Sarah and I were rolling cables when the car drove up. Sarah was the first to speak to the couple, which made me very anxious because this was not a neighborhood in which you just walked up to stray cars. Then she called me over. The woman driving went right to the point. “We listened to everything from our home.” She gestured to the homes on the other side of the river. “My husband wants to get saved.”
I took him over to one of the hundreds of now-empty benches and, in the glow of the street light, took him through the Gospel and finally led him in prayer as he accepted Jesus as his Lord and Savior.
Thousands of dollars and hundreds of man-hours went into that outreach. The question that pierced me that night was simple: “What is the value of a soul?”
Years later we held an outreach at the Ponda Mali Grounds, which is right in the middle of one of the worst neighborhoods of Nakuru, Kenya. The area’s street children and adults are among the most desperate and dangerous. As we walked the grounds we were surrounded by runny-nosed children – not from colds or flu, but because their nasal cavities were burned out from sniffing glue – a cheap escape from life.
On the third night of the outreach, the rains were so intense that only 10 people stood stoically in the rain. The pastor urged me to cancel the service. “It’s a waste of time.”
“I’m not preaching to the 10 we can see. They’re church members. That’s why they’re standing in the rain. I’m preaching to the ones we can’t see.” As it came time for the altar call, the clouds parted and the rains stopped. The people who had been hiding from the weather came out from everywhere. Sixteen people were saved that night and the prayer line went on for more than an hour.

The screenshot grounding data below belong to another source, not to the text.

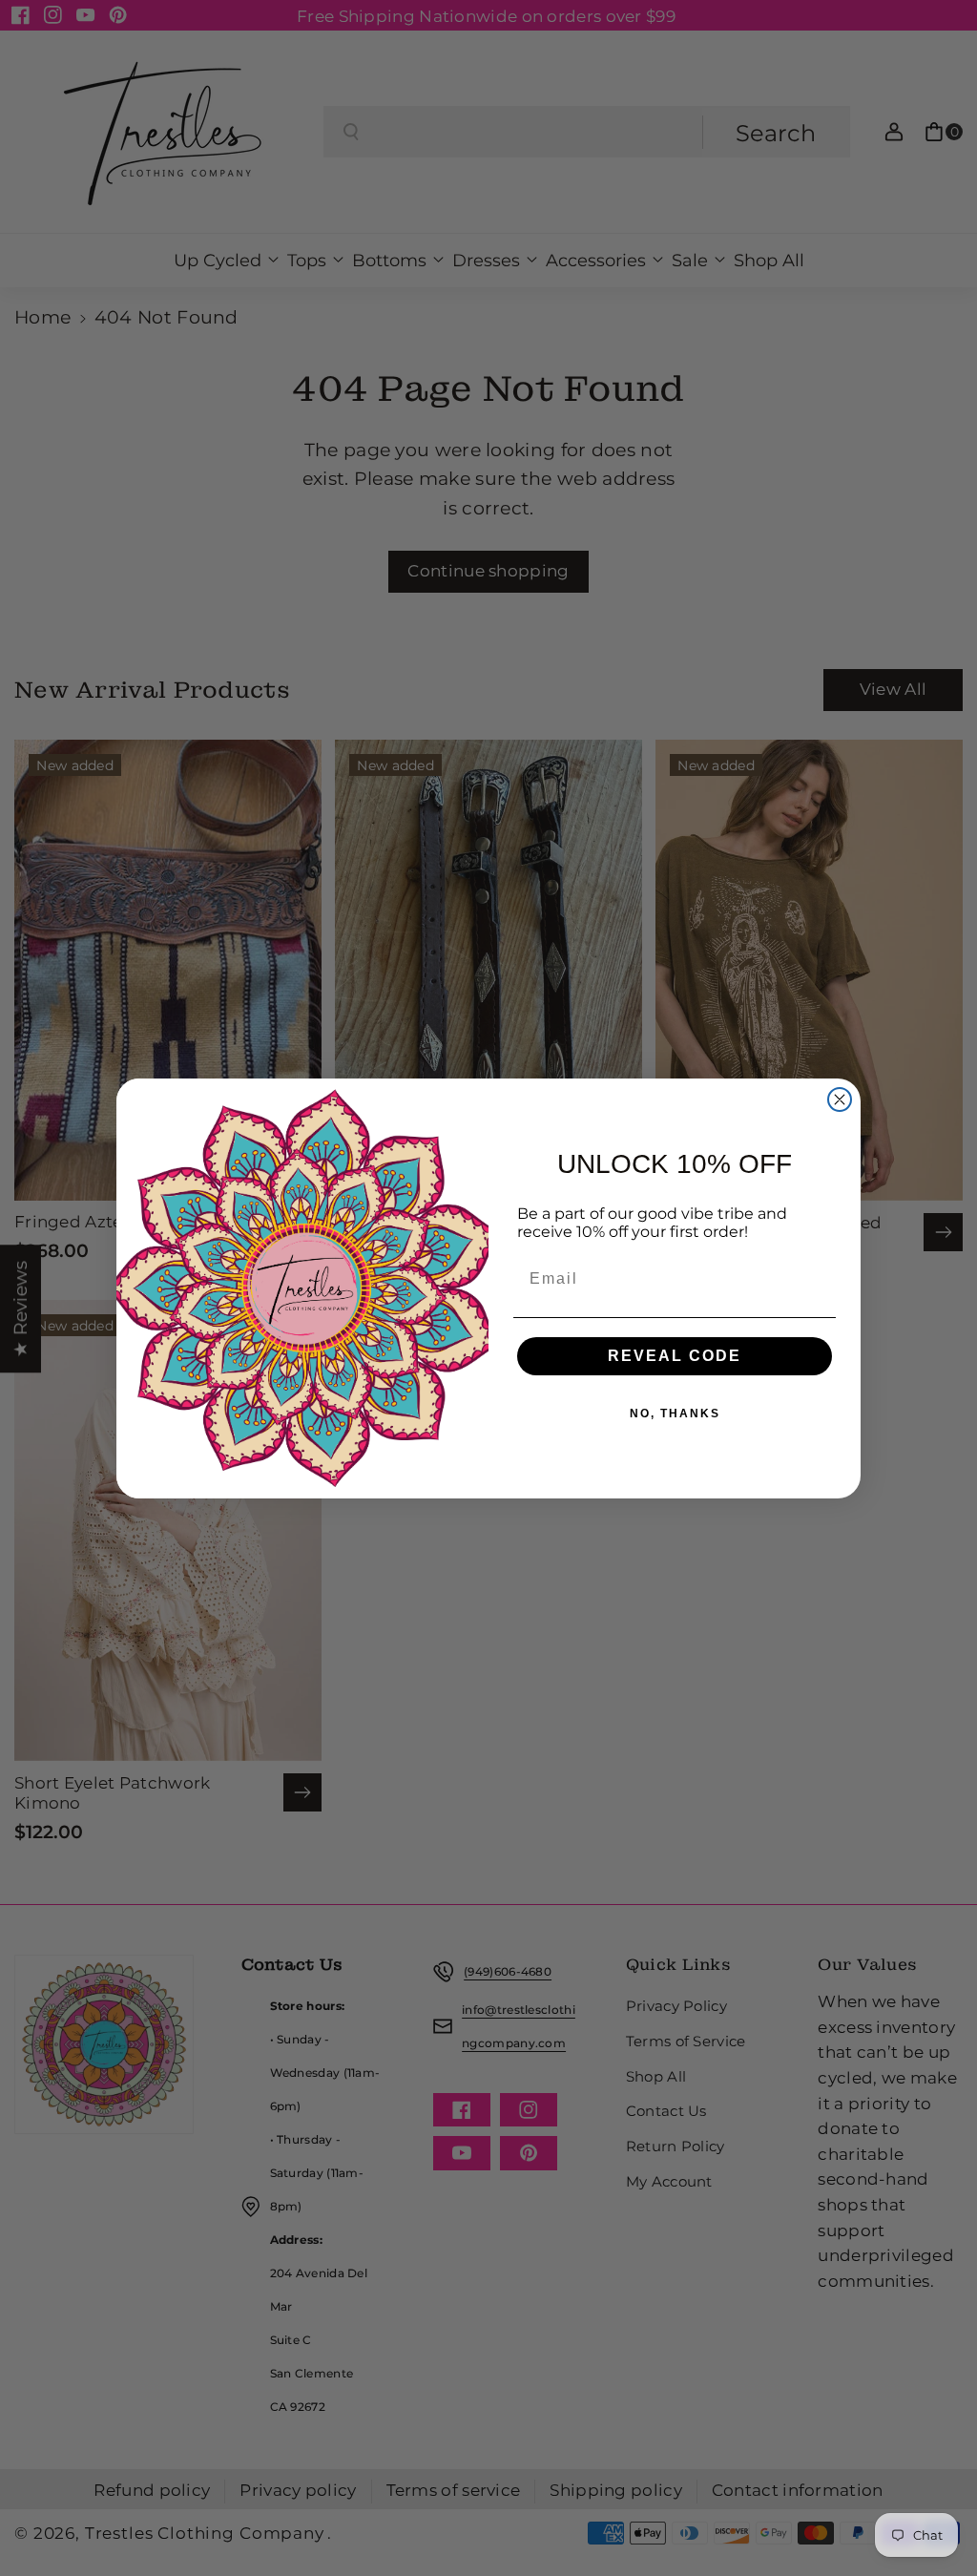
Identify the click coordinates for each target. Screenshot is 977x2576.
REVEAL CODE (674, 1356)
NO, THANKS (675, 1413)
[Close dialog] (839, 1099)
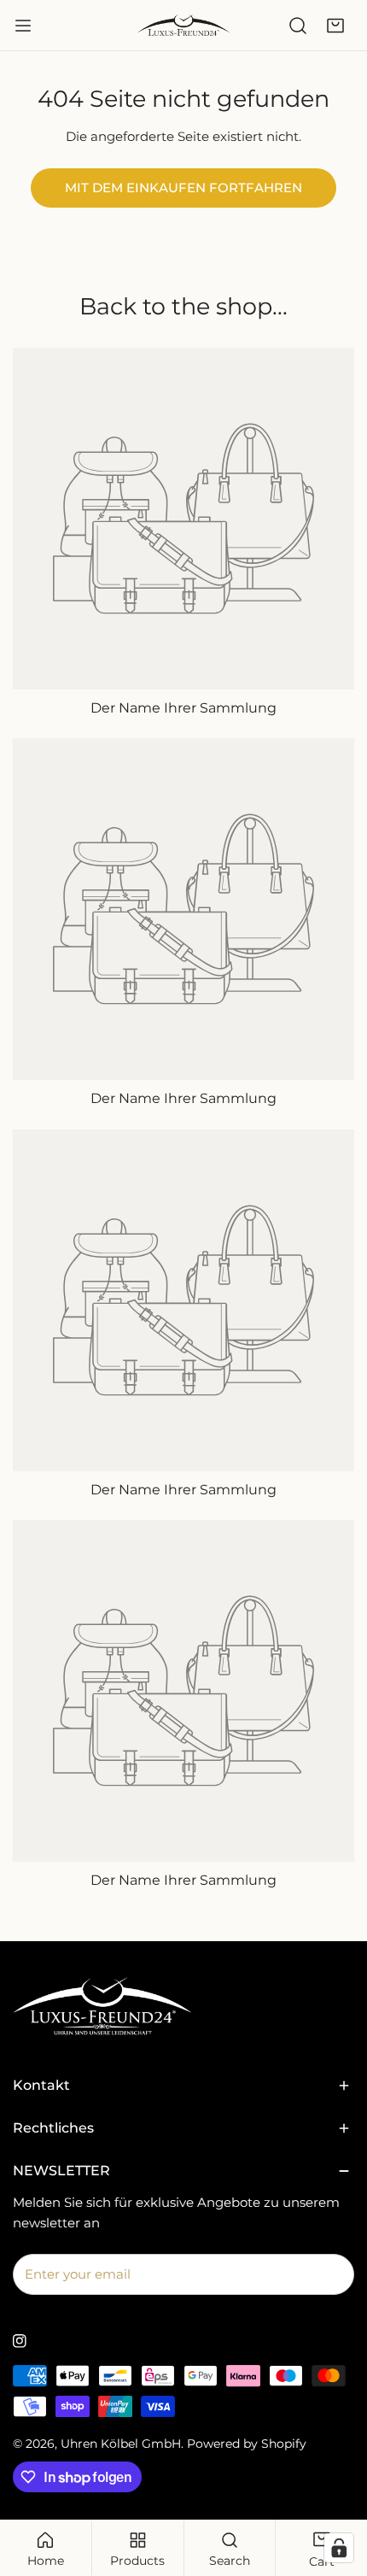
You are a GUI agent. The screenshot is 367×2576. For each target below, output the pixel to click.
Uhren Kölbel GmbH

Jesus often traveled with great crowds following him, but the most powerful stories of the New Testament are of the people on the edges: the woman with the issue of blood; the woman at the well; the blind beggar; the crippled man by the pool. Jesus came for that seemingly forsaken man taking his last breaths before dying on a criminal’s cross. He came for that husband and wife listening to the Gospel being preached across the river. He came for the hidden lost waiting for the sun to come out.
Whether one or a thousand answer the call to Christ, I have never ever preached the Gospel that was a waste of time. What is the value of a soul? Look to the Cross. “Paid in full… It is finished.”
“But when Christ had offered for all time a single sacrifice for sins, he sat down at the right hand of God, waiting from that time until his enemies should be made a footstool for his feet. For by a single offering he has perfected for all time those who are being sanctified” (Hebrews 10:12-14 ESV).